Hidden figures: Three supply decades of help at SW sporting events

On basketball game days at South Whidbey High School, the players, coaches, officials and fans show up, the whistle blows, the referee tosses the ball in the air and the game begins.

It begins — and continues, usually with no hiccups — because of what goes on behind the scenes. Among those who make it happen are longtime helpers Mary Ann Davis, Janet McNeely and Pat Nostrand.

“It is such a relief that you know you have quality people who are going to get the job done right,” South Whidbey Athletic Director Paul Lagerstedt said.

He added that the three are “community icons” and that the people coming to the games look forward to seeing them.

For visiting fans, the trio are among the first they encounter at the athletic contests, and they always make a good first impression, according to Lagerstedt.

Lagerstedt noted that the group enjoys working together, and that helps make for a “better environment” at South Whidbey sporting events.

In 2018, the Snohomish County Officials Association selected South Whidbey’s game-day crew as the Scorer’s Table of the Year.

In addition to working Falcon basketball games, the three volunteer to help at football contests.

“We shine with them,” Lagerstedt said.

Mary Ann Davis

Davis doesn’t recall when she started helping out at the games: “It’s been 20-some years.” It might be closer to 30-some because she fondly remembers the glory years of Falcon basketball in the 1980s.

Davis moved to South Whidbey 42 years ago and was recruited to help out at the games by friends Linda and Bill Alexander, who worked at the score table. Davis’ first assignment was running the shot clock.

She is not sure how much longer she will help out, but she does know that she “isn’t ready to give it up.”
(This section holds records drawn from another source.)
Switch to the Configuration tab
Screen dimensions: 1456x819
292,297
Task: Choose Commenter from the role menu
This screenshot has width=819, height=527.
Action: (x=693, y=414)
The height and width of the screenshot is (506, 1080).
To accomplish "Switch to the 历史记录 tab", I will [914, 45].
Davis noted she grew up in a small town and likes the feeling of being connected. Helping at the basketball games enables her stay ingrained in the community.
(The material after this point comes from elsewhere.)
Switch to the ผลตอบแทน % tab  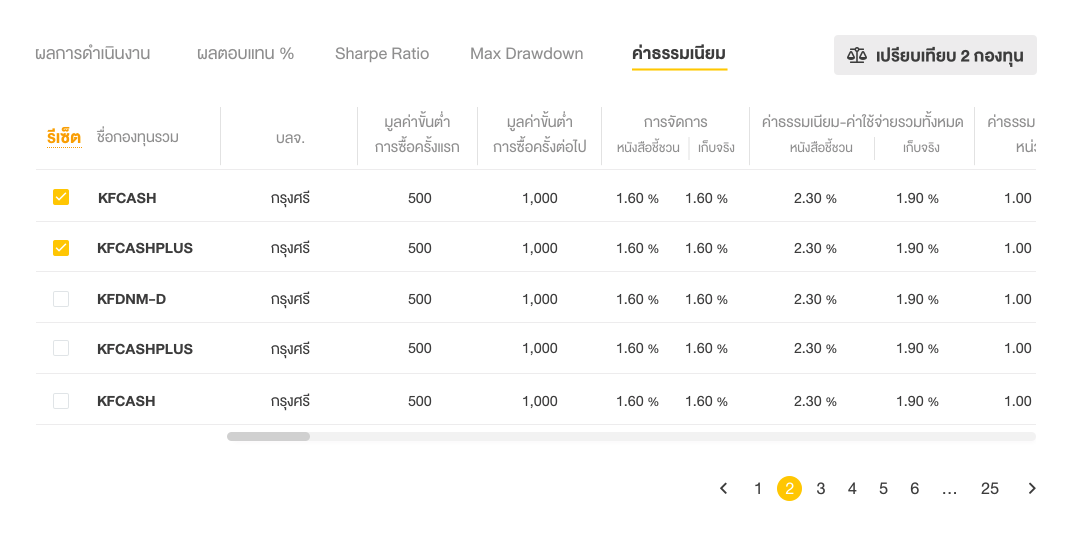coord(245,53)
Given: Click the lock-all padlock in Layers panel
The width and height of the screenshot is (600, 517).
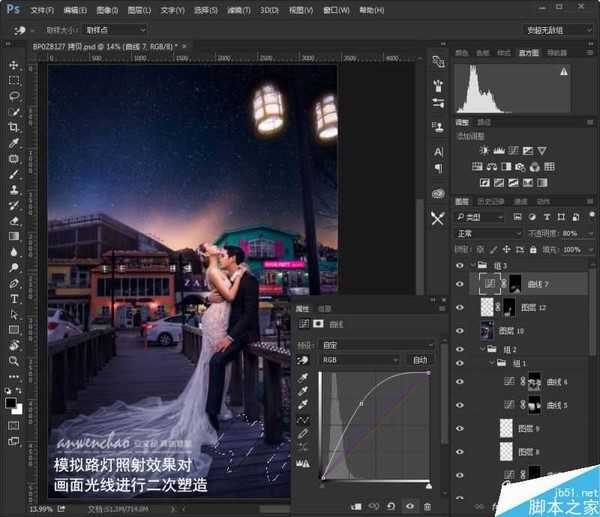Looking at the screenshot, I should click(531, 249).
Interacting with people at the games and with the people she volunteers with is a “real joy,” she said.

Watching her three children and a grandchild grow up and graduate from South Whidbey added to the enjoyment of being involved with the schools, Davis said.

Janet McNeely

McNeely has worked as the high school athletic coordinator for the past 15 years and as the middle school athletic director for the last three.
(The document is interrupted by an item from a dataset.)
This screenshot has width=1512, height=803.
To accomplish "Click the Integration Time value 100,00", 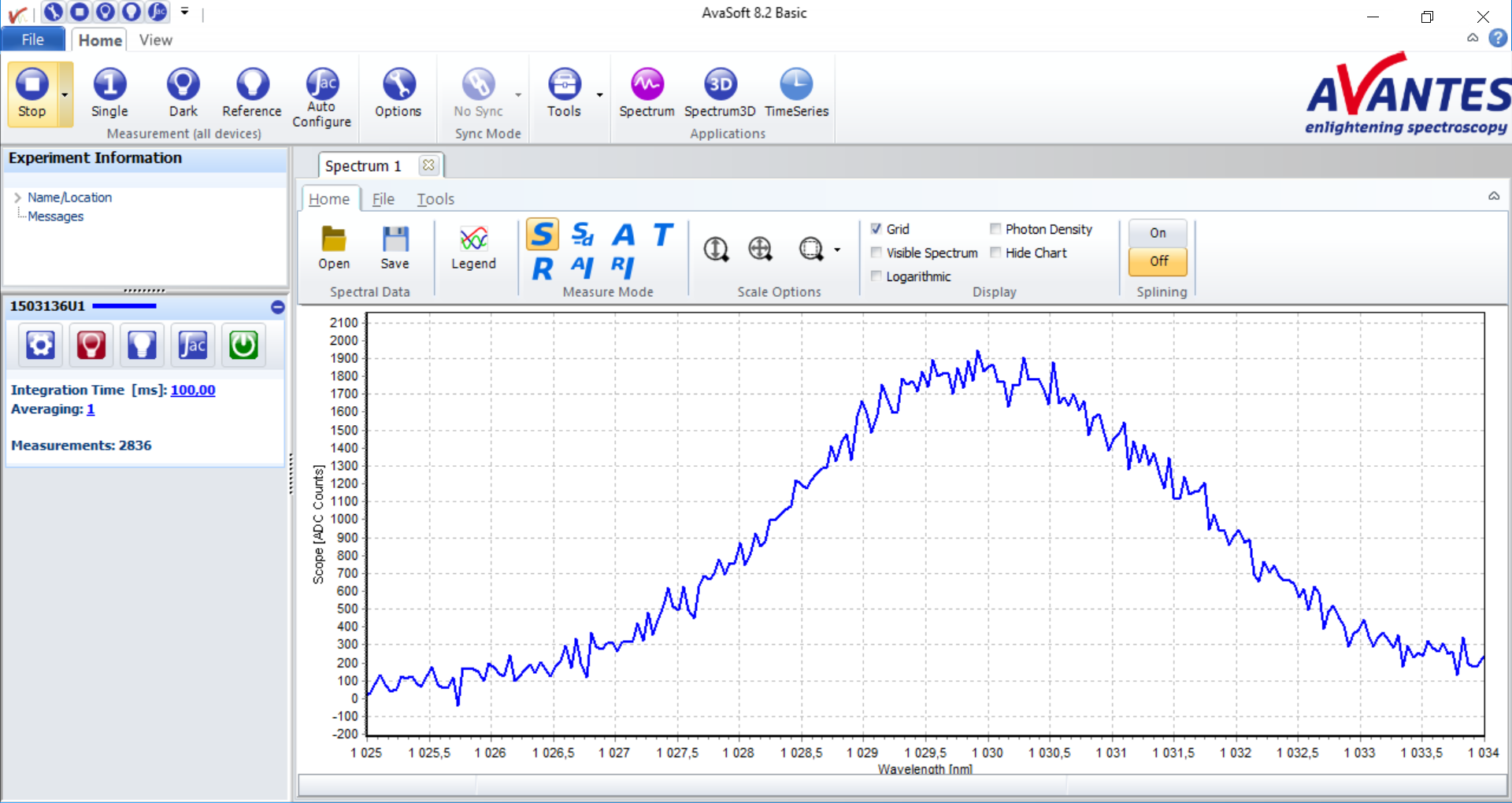I will tap(193, 390).
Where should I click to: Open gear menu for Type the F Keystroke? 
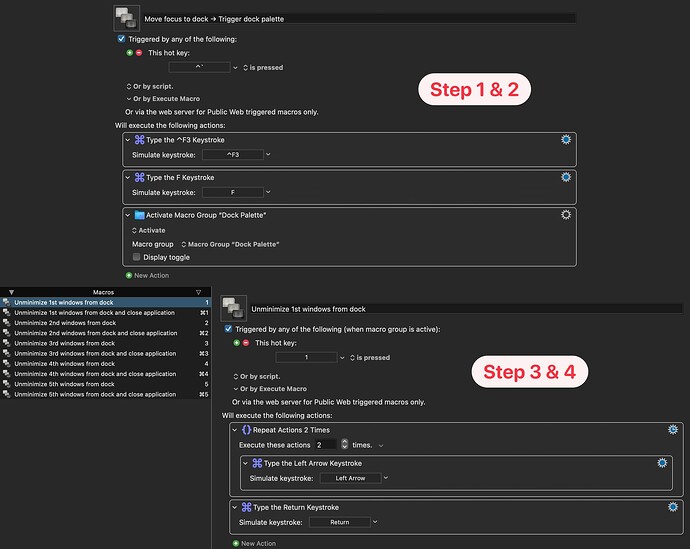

Those responsibilities require doing “many jobs,” she said. Among those are filling in when officials, press box workers or scorekeepers don’t show up; doing custodial work; monitoring crowds; and welcoming visiting teams and officials.

“Being a small school and not having many paid helpers, the athletic director (Lagerstedt) and I work very closely together to take care of details at all athletic events,” she said.

McNeely, a retired physical education specialist, became involved in South Whidbey athletics when she began a 21-year stint as the middle school volleyball coach; the final two years included announcing duties at girls basketball games.

That morphed into becoming athletic coordinator, which “seemed the logical next step as I had retired from coaching but was still teaching at South Whidbey Elementary and wanted to stay connected to athletics and student athletes,” McNeely said. “I love my longtime connection to our student athletes. Most of them I taught in grades K-2, and to see them again in high school is a special bond.”

She is looking forward to the end of COVID restrictions and resumption of school sports: “I love my job and have been pretty lost without athletics and our kids.”

McNeely’s work goes beyond the school grounds. She also volunteers at her church (Trinity Lutheran), with the Star Legacy Foundation and with South Whidbey Little League.

“I love giving back to our kids and families.”

Pat Nostrand

Nostrand, who moved to South Whidbey from San Diego in 1984, started keeping score when she was asked by her son’s freshman basketball coach Nathan Buck in 1994.

Her son would stay and watch the junior varsity and varsity games that followed, and Nostrand was often recruited to keep score or work the shot clock when the scheduled operators were unable to attend. Eventually she took over those duties full time. Her son transferred after his sophomore season, but Nostrand stuck with it because she was “having so much fun.”

“It is a way to stay attached to the kids,” she said. “They are fun and respectful, and it is so cute when they come up after the game and ask how many points they scored.”

Nostrand has built a reputation as an honest and accurate scorekeeper.

On the rare occasion when the home and visitor’s scorebooks don’t match, the officials have always sided with Nostrand.

She said she appreciates that they trust her and recognize her abilities.

Nostrand enjoys the fact that she will always have a seat at the games, even when the gym is full. And, not any seat, but “the best in the house.”

Nostrand, who retired from teaching in the Everett School District in 2013, said she isn’t ready to hand in her pencil.

“I’ll stick around until my numbers don’t add up,” she said.